For 13 years and counting, the European Union has banned imports of U.S. poultry over the use of chlorine during processing, and Russia has recently assumed the same stance. As U.S. officials continue to challenge this ruling through the World Trade Organization (WTO), experts at the USDA's Agricultural Research Service (ARS) have responded to the problem in their own way. Several ARS scientists recently finished testing an innovative, effective sanitizing rinse using lauric acid and potassium hydroxide that could offer a solution to the standoff while at the same time offer an alternative to the current poultry processing practices here in the U.S.
American poultry marketers have been frustrated over the EU's seemingly arbitrary ban, ironic in that the use of chlorine as a sanitizer is currently REQUIRED for U.S. poultry processors to prevent cross–contamination of dangerous pathogens such as salmonella and e. coli. Chlorine–based chemicals are in the antimicrobial water baths used to rapidly chill the carcasses to prevent bacterial growth after the feathers are removed (a process that uses heat), and the USDA mandates a near–constant chlorine rinse for cutting equipment. By having another option, U.S. producers could once again export poultry meat to Europe and Russia.
In Europe, the poultry industry says it is responding to "society's good intentions and growing interest in buying 'green and environmental (sic) friendly' products." According to the EU poultry industry trade association AVEC, its industry observes "strict biosecurity measures in the food chain from farm to fork, and (it) does not need antimicrobial treatments to remove surface contamination." In reporting the EU agricultural council's vote in December 2008 to reject the U.S. chlorine treatment of poultry meat, AVEC wrote that there is "no need now to introduce the use of other substances than potable water for decontamination of poultry carcasses."
If you're wondering what the fuss over chlorine is about, the EU regulators seek to protect consumers from trihalomethanes – suspected carcinogenic (cancer–causing) compounds – that supposedly form in the poultry meat immersed in sodium hypochlorite baths. However, researchers at Mississippi State University published results in 2009 of testing they conducted using two methods: one proscribed by the Association of Official Analytical Chemists and one by the U.S. Environmental Protection Agency. No THMs were detected at or above the detection limits for the respective methods.
The USDA's researchers, in proposing another sanitizing method, may release the logjam to exporting to the sizable European and Russian markets. Lauric acid is a saturated fatty acid that is the main acid found naturally in coconut oil and palm kernel oil. In their development and testing of the lauric acid and potassium hydroxide combination, ARS researchers established the minimum concentrations of the two chemicals for efficacy as an antimicrobial, as well as the duration of the spray contacting the eviscerated carcasses.

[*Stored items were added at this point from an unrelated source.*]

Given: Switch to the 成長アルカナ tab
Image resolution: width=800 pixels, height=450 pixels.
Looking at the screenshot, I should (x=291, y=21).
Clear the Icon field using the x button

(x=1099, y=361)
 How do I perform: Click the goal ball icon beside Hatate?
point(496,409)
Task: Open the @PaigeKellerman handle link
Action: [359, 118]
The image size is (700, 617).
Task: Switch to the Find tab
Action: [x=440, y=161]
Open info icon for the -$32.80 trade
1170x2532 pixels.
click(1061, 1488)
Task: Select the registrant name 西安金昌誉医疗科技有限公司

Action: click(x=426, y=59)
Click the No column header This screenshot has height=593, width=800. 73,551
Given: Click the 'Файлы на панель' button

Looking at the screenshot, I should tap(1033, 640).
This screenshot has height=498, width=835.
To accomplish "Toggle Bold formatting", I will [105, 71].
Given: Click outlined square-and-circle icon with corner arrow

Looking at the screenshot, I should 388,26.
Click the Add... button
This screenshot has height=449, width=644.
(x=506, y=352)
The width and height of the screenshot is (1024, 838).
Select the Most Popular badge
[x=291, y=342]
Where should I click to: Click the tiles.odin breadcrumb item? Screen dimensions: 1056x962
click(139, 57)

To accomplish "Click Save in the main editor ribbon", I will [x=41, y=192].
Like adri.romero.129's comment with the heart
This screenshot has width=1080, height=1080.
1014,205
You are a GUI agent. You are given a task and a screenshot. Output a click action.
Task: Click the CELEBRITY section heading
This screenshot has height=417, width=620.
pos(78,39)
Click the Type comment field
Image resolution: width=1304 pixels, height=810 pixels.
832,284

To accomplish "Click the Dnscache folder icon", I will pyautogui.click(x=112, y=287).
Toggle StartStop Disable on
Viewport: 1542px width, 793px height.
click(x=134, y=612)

The politics and science behind the controversy can be difficult to parse. The Europeans are so passionately opposed to poultry meat exposed to chlorine that even the levels found in U.S. municipal water supplies are reported to be unacceptable to them. The chlor–alkali industry trade group Euro Chlor was founded in 1989 – a time, notes executive director Alistair Steel, that it was "under scathing attack...from the deluded notion that chlorine was the 'devil's element.' This may well have been the beginning of the use of junk science to prove an emotional point."
Tyson, one of the leading poultry producers based in the U.S., responded to the EU shutout with the purchase of three poultry plants in Brazil in 2008. The company now exports to European nations from there.
Generally speaking, the U.S. poultry industry has grown more efficient over the years, producing larger chickens in less time with a smaller feed to meat ratios than a generation ago. Before Russia joined in banning chlorine–processed poultry imports in January 2010, it was the largest export market for the U.S.; the U.S. exported $800 million in poultry to Russia over the past three years. The CEO of one Russian meat processor told the Moscow Times in January that his company had stopped using chlorine several years ago. At least one of the company's subsidiaries uses air–chilling instead of chlorine–laced baths, and expects that "the huge reserves of unsold products" would help to meet the market demand for chicken.
With the development of an alternative to chlorine for processing chicken and turkey, the USDA may have found a way for U.S. processors to once again supply European and Russian with American–raised poultry for the dinner table.